To this day, Father John marks his conversion to Christ from the summer before his senior year in high school when he attended that conference. 

As it happens with stories worth telling, the details of how much money he owed his father have varied over the years, and it’s a matter of debate among them, but Father John remembers it was close to $500.

“That’s subject to each one,” Father John said laughingly. “But what matters is that they offered to forgive my debt if I went to this retreat – it was money well spent.”

Besides this important event, Father John said that his dad influenced him in many ways by the simple fact of who he was as a father.

“My dad’s faith and moral character were a rock for me during some difficult teenage years,” he said. “He’s a great example of a man who was always faithful and lived a really outstanding moral life, but then as he deepened in love with Christ, he decided to give of himself in a more profound service.”

Father John Nepil (left) and Deacon Darrell Nepil (right) both had rather roundabout ways to their respective vocations, but they both say serving God’s people together as brothers in Holy Orders is a great joy. (Photo provided)

Besides his desire to serve and follow God, the seed that would eventually lead Deacon Darell to the diaconate was planted by a coworker, who would also take holy orders: Deacon Joe Donohoe.

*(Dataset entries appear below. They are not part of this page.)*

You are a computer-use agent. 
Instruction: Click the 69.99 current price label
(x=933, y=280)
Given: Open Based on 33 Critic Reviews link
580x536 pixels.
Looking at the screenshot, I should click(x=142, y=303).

“One day he said to me, ‘You should be a deacon.’ And, of course, I laughed at him and said, ‘I don’t have time for that. My life is too busy.’ But it only took him to suggest it for the idea to keep coming back to my head, and God kept nudging me. Eventually I decided I really wanted to do that,” Deacon Darell said.

The ability to share at the altar during the Mass has deepened the natural relationship of father and son and given Deacon Darell and Father John new opportunities to grow closer to God. 

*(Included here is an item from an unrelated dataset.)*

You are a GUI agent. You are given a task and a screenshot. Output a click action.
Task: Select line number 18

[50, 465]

One of the most meaningful times came when Deacon Darell had a massive stroke in 2018. While he was in the hospital, Father John was able to visit and celebrate Mass at his bed and pray the rosary with him every day, as he had come back from Rome and was working on his dissertation.

“It was probably the most privileged and intimate time I’ve ever had with my father,” Father John said. “It was an amazing gift that really changed our relationship.”

“I feel like that’s a huge reason why I healed and why I am here today,” Deacon Darell added.

“It’s a real gift to have my dad as a deacon and a brother. It’s a tremendous honor. It’s one of the great joys of my life.” Father John concluded. “That’s really what has bonded our relationship together: the sheer desire to serve Jesus, especially in holy orders.”